A short while into the project, he showed up at my office and said, “When are you going to get down off your high horse and let us design a structure for ISEE that can fly. IMP-H just will not work.” I was taken aback. This meant taking a risk rather than going down the same road of a successful project. Had he been someone else, I would have asked to have him assigned to a different project. How could I trust someone to carry out directives in a project in which I totally believed?
However, I trusted him explicitly because I had worked with him for a long time. This was an opportunity to change direction, based on solid judgment. I swallowed my pride, looked at him squarely in the face and said, “If that is the way you truly feel, now is about as good a time as any. Will it still have 16 sides and will it look the same on the outside?”

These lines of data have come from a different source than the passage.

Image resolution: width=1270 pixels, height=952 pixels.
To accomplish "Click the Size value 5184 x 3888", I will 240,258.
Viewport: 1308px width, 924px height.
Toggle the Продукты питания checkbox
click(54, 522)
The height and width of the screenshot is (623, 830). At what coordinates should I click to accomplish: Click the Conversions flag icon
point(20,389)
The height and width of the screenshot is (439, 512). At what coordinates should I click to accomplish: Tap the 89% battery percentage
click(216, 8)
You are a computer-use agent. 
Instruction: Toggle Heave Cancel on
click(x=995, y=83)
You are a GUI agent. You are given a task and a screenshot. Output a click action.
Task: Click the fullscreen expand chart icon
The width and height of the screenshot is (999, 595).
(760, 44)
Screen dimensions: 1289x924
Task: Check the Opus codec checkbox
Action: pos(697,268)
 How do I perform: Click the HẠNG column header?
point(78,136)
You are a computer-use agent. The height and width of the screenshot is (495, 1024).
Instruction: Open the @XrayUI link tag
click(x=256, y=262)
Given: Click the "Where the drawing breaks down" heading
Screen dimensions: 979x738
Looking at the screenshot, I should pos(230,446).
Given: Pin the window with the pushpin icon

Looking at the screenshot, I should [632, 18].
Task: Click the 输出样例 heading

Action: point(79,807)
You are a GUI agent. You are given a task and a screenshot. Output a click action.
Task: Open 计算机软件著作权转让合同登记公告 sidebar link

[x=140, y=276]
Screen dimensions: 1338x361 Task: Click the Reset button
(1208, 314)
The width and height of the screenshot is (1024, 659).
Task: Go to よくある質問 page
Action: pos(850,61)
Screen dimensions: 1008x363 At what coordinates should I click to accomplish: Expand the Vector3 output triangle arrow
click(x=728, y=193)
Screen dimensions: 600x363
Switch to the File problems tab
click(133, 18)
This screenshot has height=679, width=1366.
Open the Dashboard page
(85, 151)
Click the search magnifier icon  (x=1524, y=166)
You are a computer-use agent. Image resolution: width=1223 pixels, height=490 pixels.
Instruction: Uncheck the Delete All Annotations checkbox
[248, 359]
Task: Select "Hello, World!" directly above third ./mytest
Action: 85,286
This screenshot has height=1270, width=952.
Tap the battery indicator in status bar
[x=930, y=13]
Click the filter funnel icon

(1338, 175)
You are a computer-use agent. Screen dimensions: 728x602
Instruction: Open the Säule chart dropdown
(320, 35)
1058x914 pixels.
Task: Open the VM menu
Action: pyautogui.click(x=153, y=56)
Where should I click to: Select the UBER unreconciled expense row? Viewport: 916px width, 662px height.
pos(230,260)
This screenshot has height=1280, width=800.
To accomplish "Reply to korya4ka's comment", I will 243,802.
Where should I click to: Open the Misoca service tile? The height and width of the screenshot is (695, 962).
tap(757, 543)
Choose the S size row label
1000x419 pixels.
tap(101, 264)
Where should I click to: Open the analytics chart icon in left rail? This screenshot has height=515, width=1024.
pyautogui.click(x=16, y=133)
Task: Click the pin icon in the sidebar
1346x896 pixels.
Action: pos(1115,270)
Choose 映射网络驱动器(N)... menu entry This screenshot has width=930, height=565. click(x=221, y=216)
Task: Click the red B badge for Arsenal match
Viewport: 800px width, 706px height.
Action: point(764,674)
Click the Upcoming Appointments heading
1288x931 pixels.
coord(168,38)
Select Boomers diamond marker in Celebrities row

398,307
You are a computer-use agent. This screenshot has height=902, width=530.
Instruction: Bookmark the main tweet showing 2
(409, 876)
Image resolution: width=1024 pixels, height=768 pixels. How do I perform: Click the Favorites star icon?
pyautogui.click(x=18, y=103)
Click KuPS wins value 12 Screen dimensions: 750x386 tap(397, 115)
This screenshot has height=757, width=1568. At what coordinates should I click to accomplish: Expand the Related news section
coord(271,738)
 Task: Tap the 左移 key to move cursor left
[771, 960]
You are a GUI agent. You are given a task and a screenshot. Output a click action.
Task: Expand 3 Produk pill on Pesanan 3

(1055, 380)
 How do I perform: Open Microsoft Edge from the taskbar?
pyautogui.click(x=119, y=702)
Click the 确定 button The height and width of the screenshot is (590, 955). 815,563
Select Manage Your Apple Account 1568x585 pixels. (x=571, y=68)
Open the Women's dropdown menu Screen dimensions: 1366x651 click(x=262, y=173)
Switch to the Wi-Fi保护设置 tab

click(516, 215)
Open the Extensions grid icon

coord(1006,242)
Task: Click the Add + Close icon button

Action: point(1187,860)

He said that it would, but it will be larger and will bear almost no resemblance on the inside. I said, “Fine. I will inform Headquarters that we will have to mod [modify] the structure and make additional changes to the internal systems.” Fortunately, the project was set up as a highly flexible organization with competent and experienced management and was made the change to the new concept with very little static. In the end, the successful ISEE spacecraft from a distance looked the same as IMP-H but internally, both in electronics and structure, there was no resemblance. You have to know when to eat your own words and enjoy the taste.
Practically the same sort of thing occurred with my counterpart in ESA who was building the ISEE-B spacecraft that was mated to the ISEE-A for launch. In the selling of the program their project manager had accepted too stringent requirements on the spacecraft partially to fit within the IMP-H. The ESA method of management was slightly different from ours so when they got to the execution phase, they brought in a new manager known for his competency and integrity, whose perspective was not jaded and who was able to see the project elements in a fresh light. He took one look at the system and like my mechanical engineer, had only one thing to say, “This is rubbish!” Here too, the future of this important project now hung on the opinion of one man.
Fortunately, my counterpart did not have to eat his own words but only those of his predecessor, who had determined the spacecraft concept design. My counterpart was straightforward and honest and recognized the value of flexibility, which helped to make the program change workable. As a true leader, he was able to affect the sharp change to the concept. Our two teams immediately formed one team to get the job done because we recognized not only the competence of our colleagues but also their integrity.
A key lesson from this story is some of the most important decisions, made by people in a rigorous and “thing-based” profession (engineering), and some of the most sophisticated technological artifacts, are often made and accepted based on two human concepts: intuition and trust. Soft is hard.
1 Source:  Madden, J. (2000). In A. Laufer & E. J. Hoffman, Project management success stories: Lessons of project leaders (pp. 104-105). New York, NY: Wiley.
*ISEE means International Sun-Earth Explorer, one of NASA’s Explorers spacecrafts.
**IMP means Interplanetary Monitoring Platform; IMP-H was one in a series of such spacecrafts.